** TRY IT **
Write down exactly the lines of the listing below, beginning with the one containing "The width and height of the screenshot is (1200, 675)." and closing with the final line.

◇ ◇ ◇ ◇ ◇

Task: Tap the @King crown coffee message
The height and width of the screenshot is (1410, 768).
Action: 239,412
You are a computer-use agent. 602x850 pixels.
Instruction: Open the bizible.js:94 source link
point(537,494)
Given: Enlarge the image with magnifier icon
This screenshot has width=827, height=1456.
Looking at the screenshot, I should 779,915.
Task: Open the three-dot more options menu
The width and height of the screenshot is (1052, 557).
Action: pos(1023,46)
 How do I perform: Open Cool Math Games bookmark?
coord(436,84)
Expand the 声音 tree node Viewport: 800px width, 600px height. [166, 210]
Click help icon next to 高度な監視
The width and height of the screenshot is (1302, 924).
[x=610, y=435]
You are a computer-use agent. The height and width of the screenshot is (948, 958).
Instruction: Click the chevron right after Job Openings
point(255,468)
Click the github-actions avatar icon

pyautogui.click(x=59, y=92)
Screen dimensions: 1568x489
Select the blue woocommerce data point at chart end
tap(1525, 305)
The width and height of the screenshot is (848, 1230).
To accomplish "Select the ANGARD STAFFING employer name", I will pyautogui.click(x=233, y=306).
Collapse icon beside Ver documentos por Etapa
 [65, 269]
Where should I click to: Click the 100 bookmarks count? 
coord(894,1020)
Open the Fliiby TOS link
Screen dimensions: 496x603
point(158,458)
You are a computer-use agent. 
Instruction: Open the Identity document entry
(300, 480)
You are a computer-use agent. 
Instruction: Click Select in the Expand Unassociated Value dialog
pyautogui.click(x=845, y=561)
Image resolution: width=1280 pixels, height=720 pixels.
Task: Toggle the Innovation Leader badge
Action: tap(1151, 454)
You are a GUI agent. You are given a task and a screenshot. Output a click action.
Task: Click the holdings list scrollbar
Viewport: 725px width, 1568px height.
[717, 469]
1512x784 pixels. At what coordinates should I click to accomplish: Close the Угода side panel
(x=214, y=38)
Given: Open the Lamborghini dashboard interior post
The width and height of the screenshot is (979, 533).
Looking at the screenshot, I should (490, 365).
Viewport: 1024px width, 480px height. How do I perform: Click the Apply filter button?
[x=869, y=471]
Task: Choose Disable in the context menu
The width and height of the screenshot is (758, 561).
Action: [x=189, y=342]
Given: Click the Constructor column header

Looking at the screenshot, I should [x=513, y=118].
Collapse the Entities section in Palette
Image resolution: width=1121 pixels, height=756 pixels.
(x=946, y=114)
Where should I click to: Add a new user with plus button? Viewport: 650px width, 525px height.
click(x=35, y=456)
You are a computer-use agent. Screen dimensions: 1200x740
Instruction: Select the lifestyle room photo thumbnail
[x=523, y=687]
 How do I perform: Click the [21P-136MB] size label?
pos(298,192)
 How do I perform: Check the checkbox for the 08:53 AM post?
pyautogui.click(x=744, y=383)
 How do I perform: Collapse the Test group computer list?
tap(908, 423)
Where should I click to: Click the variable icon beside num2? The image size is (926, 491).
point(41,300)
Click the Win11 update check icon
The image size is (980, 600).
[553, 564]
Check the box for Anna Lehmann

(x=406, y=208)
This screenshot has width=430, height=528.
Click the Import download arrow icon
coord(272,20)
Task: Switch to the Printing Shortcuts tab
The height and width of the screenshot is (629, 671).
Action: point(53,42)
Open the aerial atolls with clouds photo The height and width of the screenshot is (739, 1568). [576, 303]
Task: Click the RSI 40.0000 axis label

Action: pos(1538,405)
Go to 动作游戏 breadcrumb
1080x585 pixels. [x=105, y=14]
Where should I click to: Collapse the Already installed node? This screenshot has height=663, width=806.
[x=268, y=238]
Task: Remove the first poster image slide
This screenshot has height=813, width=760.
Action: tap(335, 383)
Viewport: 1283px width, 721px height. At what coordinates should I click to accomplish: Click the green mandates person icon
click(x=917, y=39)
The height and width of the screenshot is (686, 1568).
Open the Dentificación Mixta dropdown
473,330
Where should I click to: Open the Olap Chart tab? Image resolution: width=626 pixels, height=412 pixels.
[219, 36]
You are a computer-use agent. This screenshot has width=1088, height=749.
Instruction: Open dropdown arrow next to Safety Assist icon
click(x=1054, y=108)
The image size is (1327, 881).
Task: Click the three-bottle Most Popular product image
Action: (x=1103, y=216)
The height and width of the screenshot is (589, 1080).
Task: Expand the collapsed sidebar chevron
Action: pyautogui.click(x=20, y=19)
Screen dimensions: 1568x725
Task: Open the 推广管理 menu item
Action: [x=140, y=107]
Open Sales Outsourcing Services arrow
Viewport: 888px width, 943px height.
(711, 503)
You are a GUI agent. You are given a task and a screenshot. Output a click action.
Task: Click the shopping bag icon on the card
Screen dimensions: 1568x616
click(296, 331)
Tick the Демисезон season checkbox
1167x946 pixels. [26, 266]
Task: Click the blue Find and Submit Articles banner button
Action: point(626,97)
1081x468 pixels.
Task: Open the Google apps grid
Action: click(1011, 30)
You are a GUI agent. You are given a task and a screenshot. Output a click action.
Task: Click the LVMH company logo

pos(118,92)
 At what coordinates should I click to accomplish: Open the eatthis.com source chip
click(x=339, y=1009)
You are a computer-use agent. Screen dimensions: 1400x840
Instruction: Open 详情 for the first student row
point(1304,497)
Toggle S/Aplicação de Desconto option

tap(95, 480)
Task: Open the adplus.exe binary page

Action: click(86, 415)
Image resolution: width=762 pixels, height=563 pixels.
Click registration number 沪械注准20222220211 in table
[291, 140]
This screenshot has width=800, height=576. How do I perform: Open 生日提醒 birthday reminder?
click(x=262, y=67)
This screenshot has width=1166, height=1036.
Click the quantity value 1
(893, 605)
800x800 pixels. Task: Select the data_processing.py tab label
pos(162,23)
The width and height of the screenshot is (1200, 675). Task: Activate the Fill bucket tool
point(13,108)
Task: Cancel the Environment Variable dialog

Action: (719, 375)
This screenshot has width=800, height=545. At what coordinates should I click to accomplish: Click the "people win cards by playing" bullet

◇ ◇ ◇ ◇ ◇

** ANSWER **
The width and height of the screenshot is (1200, 675). Task: Activate the Fill bucket tool
point(13,108)
Task: Cancel the Environment Variable dialog

Action: (719, 375)
This screenshot has width=800, height=545. At what coordinates should I click to accomplish: Click the "people win cards by playing" bullet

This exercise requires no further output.